Uniform and rank structure

The uniform worn by PSP troopers is unique within Pennsylvania. In January 1988, the State Police changed the color of its uniforms. PSP troopers wore dark grey uniforms that confused them with some municipal police departments and Pennsylvania State Constables. By state law, no municipal (city, borough, or township) police department can wear the same exact uniform or color configuration as that of the PSP.

Uniform – troopers to sergeants

The current PSP uniform for troopers, corporals, and sergeants consists of a light gray uniform shirt with black shoulder epaulets. The PSP shoulder patch is worn on both sleeves of all uniform items. The PSP members are issued long sleeve shirts for the winter and short sleeve shirts for summer. However, PSP requires the black necktie to be worn year round. The uniform shirt consist of the trooper's nameplate over the right pocket and any awards the trooper has earned over the left pocket. The PSP is one of only five state police forces that do not wear a badge on their uniform shirts. The original PSP uniform was modeled after the Constabulary forces in Europe and they did not have badges. It is history and tradition for troopers today to carry their badges in a wallet along with their photo ID card. The uniform trousers are a darker gray color with a one-inch-wide black stripe on the leg. PSP shoes and/or boots are also black in color.

Dataset excerpt:

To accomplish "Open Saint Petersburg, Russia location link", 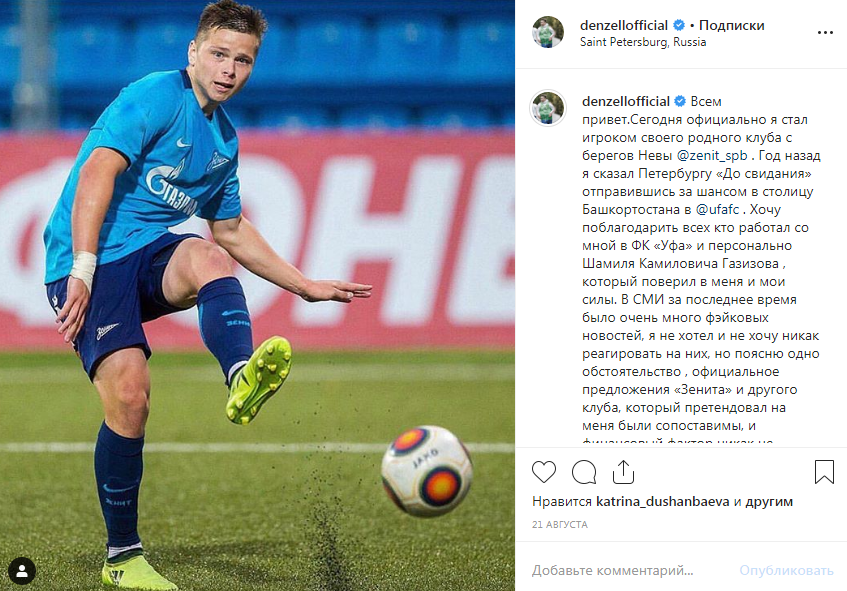I will pos(643,42).
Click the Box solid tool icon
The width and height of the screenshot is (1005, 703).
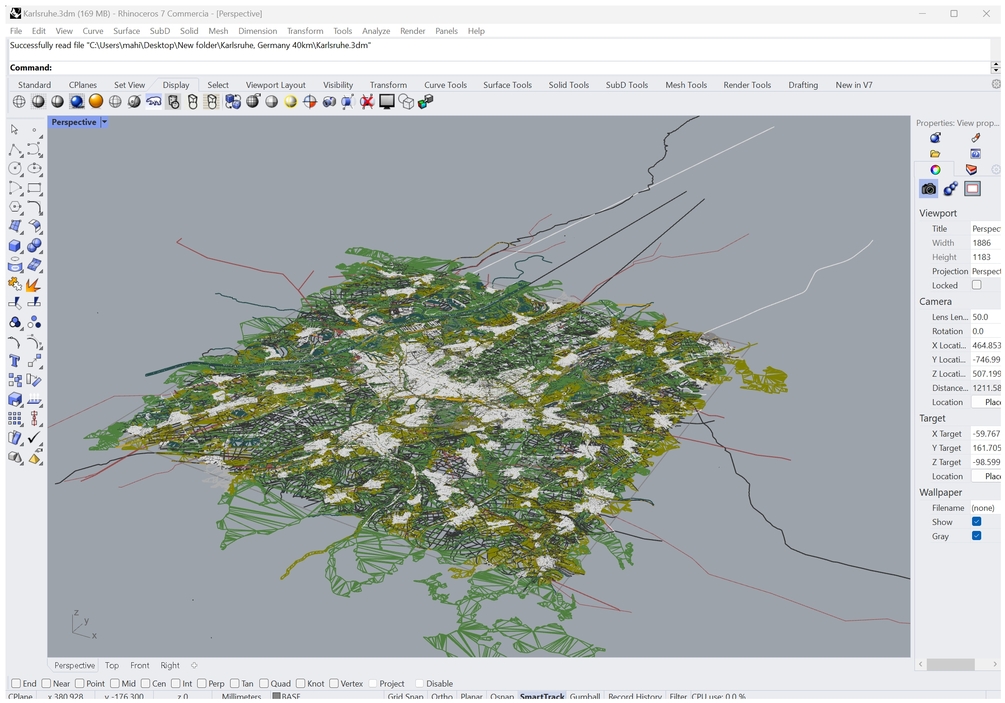(15, 246)
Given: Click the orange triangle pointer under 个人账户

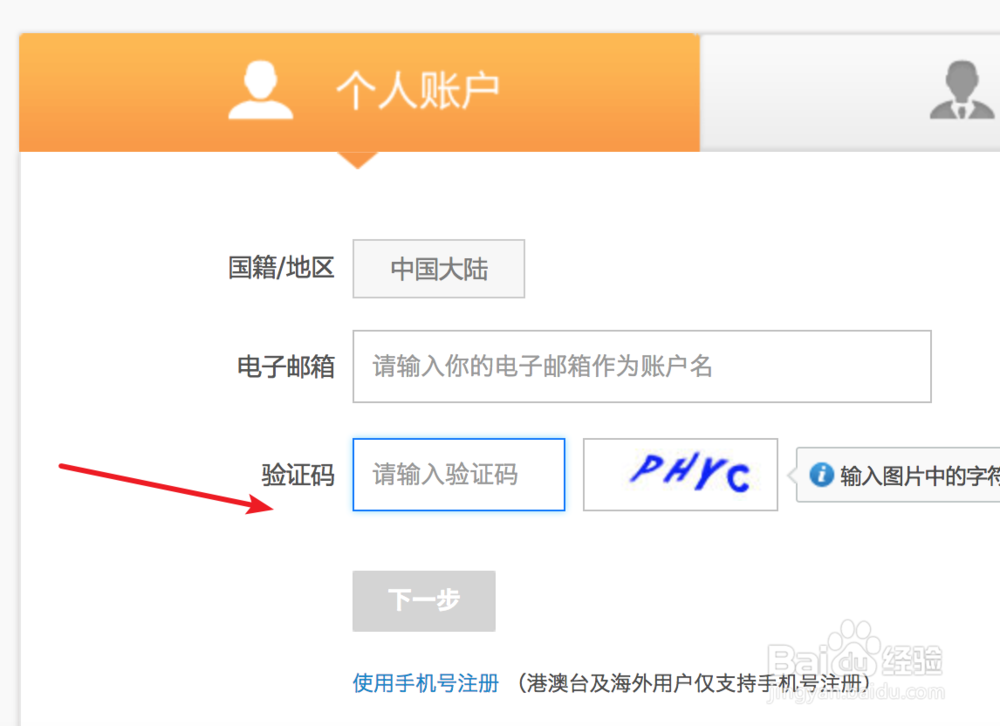Looking at the screenshot, I should tap(358, 157).
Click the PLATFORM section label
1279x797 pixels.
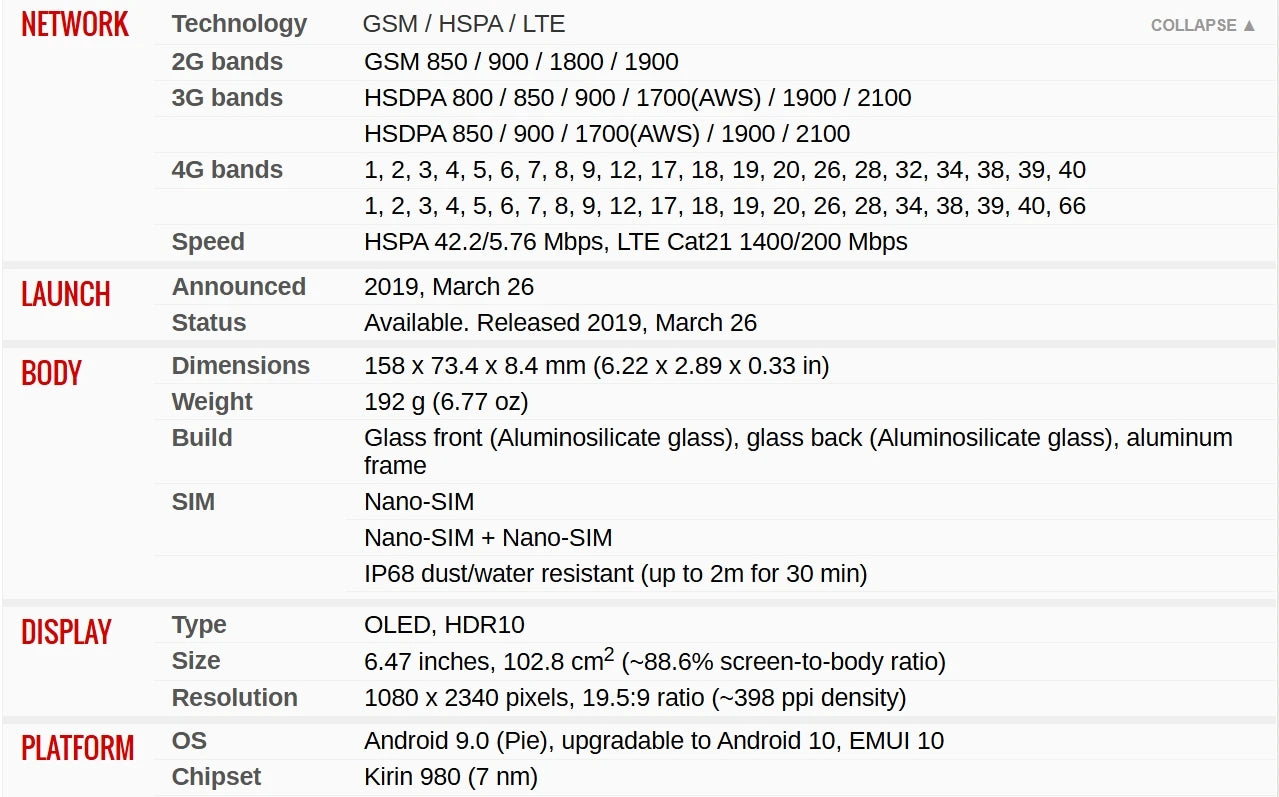tap(78, 748)
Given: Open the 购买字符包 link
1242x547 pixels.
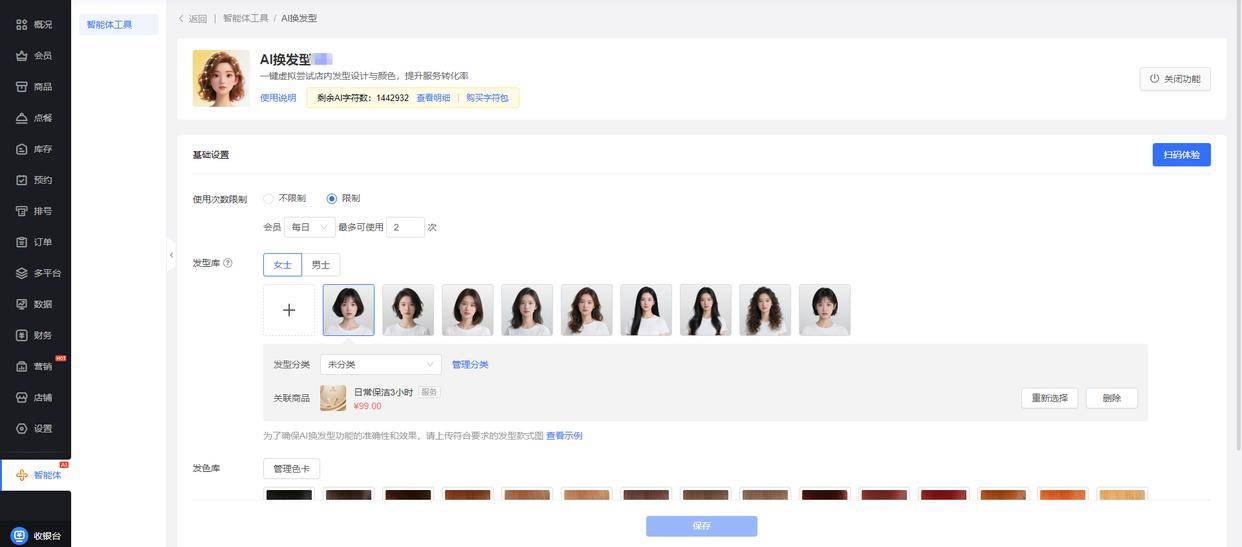Looking at the screenshot, I should click(487, 98).
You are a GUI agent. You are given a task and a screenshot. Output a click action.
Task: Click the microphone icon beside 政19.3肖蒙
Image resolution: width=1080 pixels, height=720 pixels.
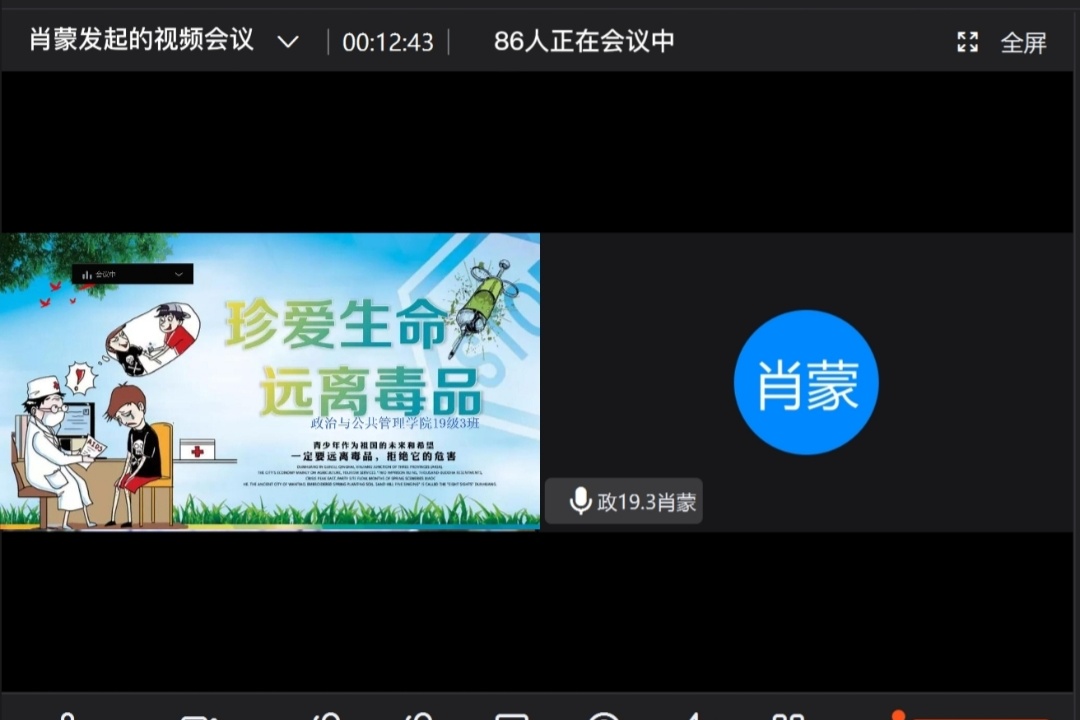580,501
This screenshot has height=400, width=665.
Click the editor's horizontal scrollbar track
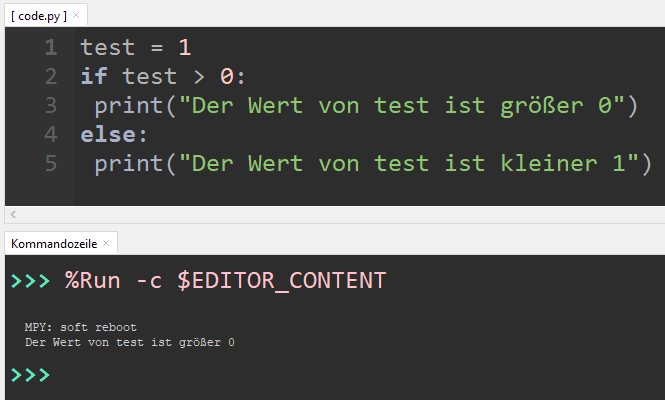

**EXERCISE DIRECTIONS:**
Answer from the passage on PSP uniforms:
(a) In what month and year did the State Police change the color of its uniforms?
(b) What is worn over the right pocket of the uniform shirt?
(c) How wide is the black stripe on the uniform trousers?
This data has no connection to the passage on PSP uniforms.

**RESPONSE TO THIS EXERCISE:**
(a) January 1988
(b) The trooper's nameplate
(c) One inch